Occupational Health and Safety Risk Assessment of Cruise Ship Construction Based on Improved Intuitionistic Fuzzy TOPSIS Decision Model
Table 1
Comparison of risk assessment methods.
Method
Features
LEC evaluation method
Practical and straightforward but lacking flexibility and subjective
Analytic network process (ANP)
Reflects the dependence between the hierarchical structure but needs to study the relationship between the factors; the workload is relatively large.
TOPSIS method
Simple calculation, full use of original data, and less information loss, but strong subjectivity
FMEA method
Effectively determines failure modes and failure causes and predicts the types of failures that may occur; however, the connection between the various units of the system is not considered.
Monte Carlo method (MCM)
The algorithm is simple, and the process is flexible; however, the amount of data is large, and the data requirements are strict.

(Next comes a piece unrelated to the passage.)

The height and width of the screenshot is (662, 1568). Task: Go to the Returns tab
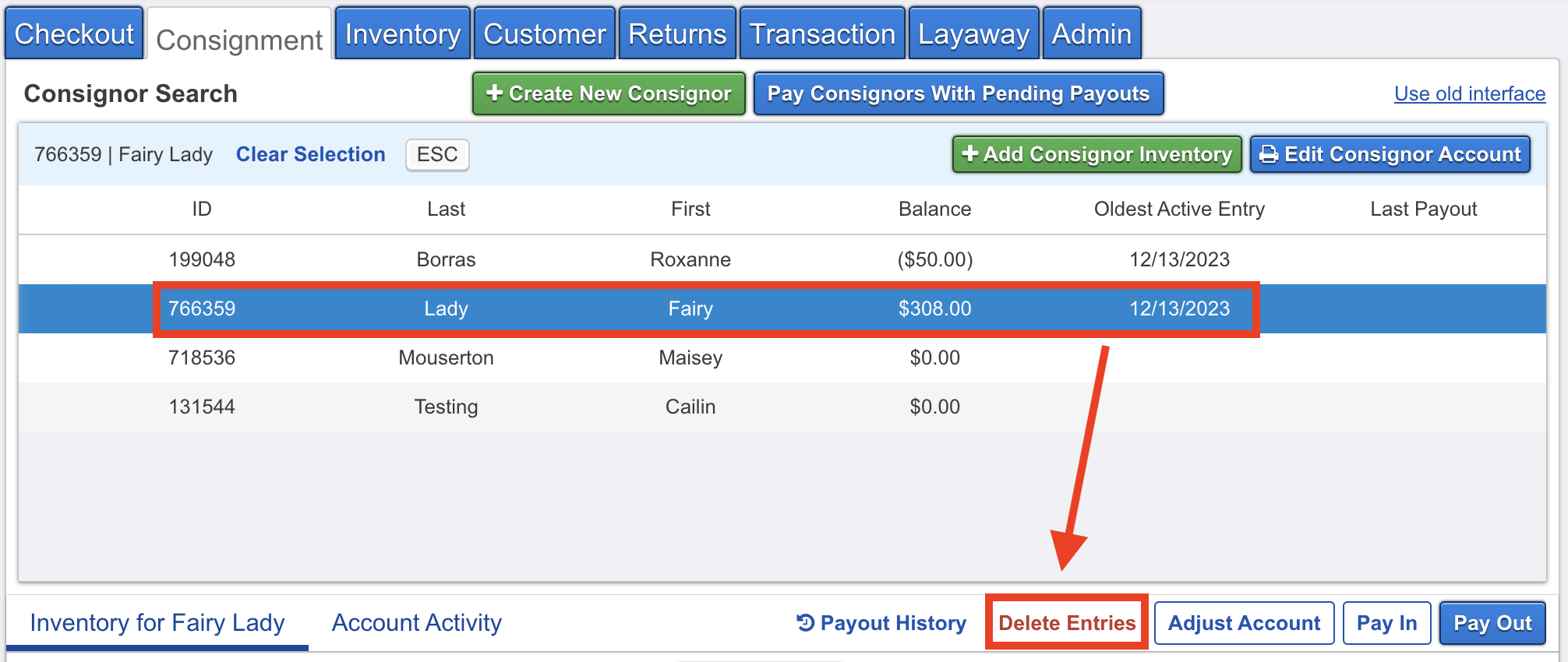677,33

Artificial neural network (ANN) method
Has strong self-learning ability and avoids artificial setting of weights, but takes longer time.
Analytic hierarchy process (AHP)
Comprehensive consideration of qualitative and quantitative. However, when there are too many indicators, the data statistics are large. The weight of the indicators is difficult to determine.
Fuzzy comprehensive evaluation (FCE) method
According to the membership degree theory of fuzzy mathematics, the qualitative evaluation is transformed into a quantitative evaluation method. The result is clear and systematic, suitable for solving nondeterministic problems, but the calculation is complex and subjective.